Can we please stop the hand outs to pensioners?
OK, I realise this makes me sound a bit like one of King Lear’s daughters. For the benefit of doubt, I’m not suggesting we turf the elderly out of nursing homes and redivert the savings into Millennial Fun Funds. I’m talking about Labour’s new policy.
Labour has unveiled a “pensioner’s pledge” that includes a commitment to the triple lock on pensions (more about that later), compensation for women affected by state pension age changes and the winter fuel allowance.
I admit that, by targeting those most likely to vote, the opposition party is finally doing something politically canny. But it makes Philip Hammond, seem intergenerationally progressive. At least the Tory Chancellor has floated the idea that the triple lock might be a little unfair on the younger, poorer taxpayers.
Pensioner poverty used to be a scandal. For those unable to work who are reliant on the state pension, and unlucky enough to be in private renting, it still is. But those retirees are in a minority. Today’s typical pensioner households are now £20 a week better off than typical working age households, according to the Resolution Foundation, once housing costs are taken into account. They are also increasingly fit, healthy and in work (for some truly stupendously fit pensioners, see my colleague Xan’s feature on octogenarian mountain climbers). Rupert Murdoch is 86. Paul Dacre is 68. Donald Trump, if he lived in London, could get a free bus pass.
In 1981, pensioners were less likely to own their own homes than younger generations. In 2011-12, they were among the most likely. More than seven in ten over 65s were homeowners, compared to just four in ten aged 25 to 34.

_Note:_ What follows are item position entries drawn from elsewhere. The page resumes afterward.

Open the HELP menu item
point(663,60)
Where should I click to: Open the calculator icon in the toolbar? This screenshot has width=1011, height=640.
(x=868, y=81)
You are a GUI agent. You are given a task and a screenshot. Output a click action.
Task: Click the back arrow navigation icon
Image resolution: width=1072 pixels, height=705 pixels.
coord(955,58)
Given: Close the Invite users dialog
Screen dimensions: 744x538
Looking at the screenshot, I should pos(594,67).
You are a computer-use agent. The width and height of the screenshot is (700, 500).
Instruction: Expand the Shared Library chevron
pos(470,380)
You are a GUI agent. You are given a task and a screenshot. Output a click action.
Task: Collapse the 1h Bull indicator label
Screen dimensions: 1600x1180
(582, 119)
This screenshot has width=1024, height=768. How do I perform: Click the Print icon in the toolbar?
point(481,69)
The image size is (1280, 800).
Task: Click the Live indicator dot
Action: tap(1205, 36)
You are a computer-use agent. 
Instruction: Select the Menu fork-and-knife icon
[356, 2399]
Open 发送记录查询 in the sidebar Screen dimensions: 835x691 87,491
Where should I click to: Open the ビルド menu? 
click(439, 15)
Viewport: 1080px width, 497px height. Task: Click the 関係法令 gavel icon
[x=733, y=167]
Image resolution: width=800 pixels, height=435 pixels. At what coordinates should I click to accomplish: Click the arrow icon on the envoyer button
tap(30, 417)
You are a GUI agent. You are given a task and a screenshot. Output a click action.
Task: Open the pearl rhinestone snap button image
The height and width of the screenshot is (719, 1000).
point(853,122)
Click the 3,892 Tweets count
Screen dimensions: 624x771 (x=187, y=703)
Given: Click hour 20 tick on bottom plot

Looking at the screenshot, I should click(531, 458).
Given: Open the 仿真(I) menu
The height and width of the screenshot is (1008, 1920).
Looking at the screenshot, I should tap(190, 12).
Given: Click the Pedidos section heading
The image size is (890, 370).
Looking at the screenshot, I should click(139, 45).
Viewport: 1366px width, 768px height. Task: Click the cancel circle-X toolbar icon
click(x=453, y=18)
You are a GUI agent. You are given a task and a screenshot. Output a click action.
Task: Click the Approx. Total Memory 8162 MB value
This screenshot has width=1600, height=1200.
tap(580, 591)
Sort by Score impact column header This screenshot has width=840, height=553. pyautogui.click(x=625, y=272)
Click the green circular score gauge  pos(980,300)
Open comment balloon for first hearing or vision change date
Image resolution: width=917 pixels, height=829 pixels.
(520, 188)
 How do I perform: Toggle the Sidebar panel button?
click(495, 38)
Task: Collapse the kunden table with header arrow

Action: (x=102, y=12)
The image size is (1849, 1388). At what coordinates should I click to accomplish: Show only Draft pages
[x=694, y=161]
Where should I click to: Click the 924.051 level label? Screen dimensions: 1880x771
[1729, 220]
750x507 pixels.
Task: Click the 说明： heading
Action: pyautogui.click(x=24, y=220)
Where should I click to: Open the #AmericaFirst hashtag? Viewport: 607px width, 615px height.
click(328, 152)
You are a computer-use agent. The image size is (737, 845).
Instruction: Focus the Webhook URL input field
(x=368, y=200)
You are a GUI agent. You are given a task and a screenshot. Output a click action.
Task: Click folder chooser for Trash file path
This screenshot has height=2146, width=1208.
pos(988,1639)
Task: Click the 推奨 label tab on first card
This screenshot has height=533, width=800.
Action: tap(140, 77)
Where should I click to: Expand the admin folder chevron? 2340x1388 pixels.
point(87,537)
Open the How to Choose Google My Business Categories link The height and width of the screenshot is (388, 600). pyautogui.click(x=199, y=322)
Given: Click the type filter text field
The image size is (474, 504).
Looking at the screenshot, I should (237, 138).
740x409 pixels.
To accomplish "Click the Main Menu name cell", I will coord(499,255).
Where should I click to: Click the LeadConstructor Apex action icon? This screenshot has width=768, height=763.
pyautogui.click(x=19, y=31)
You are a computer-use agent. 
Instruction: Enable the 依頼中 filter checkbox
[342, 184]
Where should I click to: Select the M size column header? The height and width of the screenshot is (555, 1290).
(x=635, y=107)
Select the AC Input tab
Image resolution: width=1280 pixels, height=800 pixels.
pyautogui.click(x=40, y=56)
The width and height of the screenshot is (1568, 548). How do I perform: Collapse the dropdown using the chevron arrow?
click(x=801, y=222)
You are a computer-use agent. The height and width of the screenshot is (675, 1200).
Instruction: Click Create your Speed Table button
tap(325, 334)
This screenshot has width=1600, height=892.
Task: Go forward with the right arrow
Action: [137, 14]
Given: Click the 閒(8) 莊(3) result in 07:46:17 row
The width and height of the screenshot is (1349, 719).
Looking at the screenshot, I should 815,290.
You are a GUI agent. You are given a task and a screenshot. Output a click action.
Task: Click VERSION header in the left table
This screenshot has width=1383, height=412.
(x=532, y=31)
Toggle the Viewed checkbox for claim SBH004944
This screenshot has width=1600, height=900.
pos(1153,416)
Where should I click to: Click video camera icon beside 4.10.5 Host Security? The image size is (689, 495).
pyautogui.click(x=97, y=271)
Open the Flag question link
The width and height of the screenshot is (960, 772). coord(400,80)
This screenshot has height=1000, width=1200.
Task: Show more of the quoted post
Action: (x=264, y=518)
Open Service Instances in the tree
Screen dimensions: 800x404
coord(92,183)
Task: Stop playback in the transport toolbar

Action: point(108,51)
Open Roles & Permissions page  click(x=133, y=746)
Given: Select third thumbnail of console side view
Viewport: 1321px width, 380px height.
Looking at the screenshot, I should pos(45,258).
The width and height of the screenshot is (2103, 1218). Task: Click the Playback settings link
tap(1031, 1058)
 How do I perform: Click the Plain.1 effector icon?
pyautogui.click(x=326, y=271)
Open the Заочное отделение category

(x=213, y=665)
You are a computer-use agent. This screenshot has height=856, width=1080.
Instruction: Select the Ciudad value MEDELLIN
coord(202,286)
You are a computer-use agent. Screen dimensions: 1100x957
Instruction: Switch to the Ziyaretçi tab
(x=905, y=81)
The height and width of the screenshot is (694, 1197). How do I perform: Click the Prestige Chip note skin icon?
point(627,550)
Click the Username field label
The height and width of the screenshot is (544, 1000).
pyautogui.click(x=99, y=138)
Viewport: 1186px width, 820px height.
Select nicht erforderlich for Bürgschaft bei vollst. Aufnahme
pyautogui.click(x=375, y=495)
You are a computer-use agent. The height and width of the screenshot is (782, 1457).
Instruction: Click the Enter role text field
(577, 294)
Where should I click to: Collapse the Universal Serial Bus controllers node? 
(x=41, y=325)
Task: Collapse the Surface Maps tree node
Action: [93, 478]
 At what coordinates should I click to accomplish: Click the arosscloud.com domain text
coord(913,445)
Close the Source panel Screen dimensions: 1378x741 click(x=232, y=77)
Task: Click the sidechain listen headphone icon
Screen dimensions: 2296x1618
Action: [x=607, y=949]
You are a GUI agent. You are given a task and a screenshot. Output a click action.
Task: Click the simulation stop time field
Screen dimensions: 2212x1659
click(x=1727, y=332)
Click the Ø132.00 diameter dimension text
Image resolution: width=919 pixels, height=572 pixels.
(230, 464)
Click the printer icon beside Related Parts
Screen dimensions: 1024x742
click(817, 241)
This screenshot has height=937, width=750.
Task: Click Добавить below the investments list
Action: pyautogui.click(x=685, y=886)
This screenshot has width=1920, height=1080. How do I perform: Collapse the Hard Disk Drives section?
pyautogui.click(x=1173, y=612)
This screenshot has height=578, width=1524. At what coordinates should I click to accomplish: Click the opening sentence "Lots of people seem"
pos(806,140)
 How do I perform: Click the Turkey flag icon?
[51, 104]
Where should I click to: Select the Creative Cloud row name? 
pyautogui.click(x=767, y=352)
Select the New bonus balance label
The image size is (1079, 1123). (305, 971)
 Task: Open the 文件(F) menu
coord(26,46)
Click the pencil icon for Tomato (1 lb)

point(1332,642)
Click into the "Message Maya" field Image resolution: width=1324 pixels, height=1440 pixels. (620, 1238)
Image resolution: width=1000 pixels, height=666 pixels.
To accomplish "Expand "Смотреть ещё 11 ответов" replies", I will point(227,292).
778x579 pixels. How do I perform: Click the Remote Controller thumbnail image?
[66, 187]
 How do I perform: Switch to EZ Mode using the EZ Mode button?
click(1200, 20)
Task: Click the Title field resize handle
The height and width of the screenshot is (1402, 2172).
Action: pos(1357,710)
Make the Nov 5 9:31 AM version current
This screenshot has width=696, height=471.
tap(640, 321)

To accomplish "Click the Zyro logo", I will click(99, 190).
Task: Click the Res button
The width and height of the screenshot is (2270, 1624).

And well done to them. I’m not one to begrudge a well-timed birth, nor an individual’s decision to take advantage of the right to buy scheme (even if I think the policy overall is a disaster). What grates is the fact that at the same time the government preserves resources for pensioners, working-age benefits are for the chop.
The triple lock is a perfect example of this. Since 2010, the government has kept to a pledge to raise the state pension by 2.5 per cent, the rate of inflation, or average earnings, whichever is highest.
Meanwhile, the government has imposed a freeze on working age benefits. The Institute for Fiscal Studies predicts that, if inflation rises as expected, the value of frozen benefits will fall by 6 per cent by the end of the decade. The Resolution Foundation predicts the poorest households will see their income drop by as much as 15 per cent.
As for housing policy, the latest government has finally woken up to the scale of the crisis for younger generations, but so far no politician has dared do more than tinker round the edges of property taxes. The average landlord is 55 or older.
Nor can younger workers of today expect the same level of retirement support as pensioners do today. A government-commissioned review on pensions has backed moving the state pension age to 68. Throw in the fact that workplace pensions have become stingier, and Royal London estimates a 22 year old will have to work to 77 to enjoy the kind of retirement their grandparents have today.
Some pensioners will always need extra financial support from the state to live a comfortable life. Perhaps they are unable to work because of illness or disability. Perhaps their partner, the main breadwinner, died. But this happens to working-age people too – and they’re losing that support. We need a fairer welfare state. Expanding the triple lock to include all generations would be a good way to start it.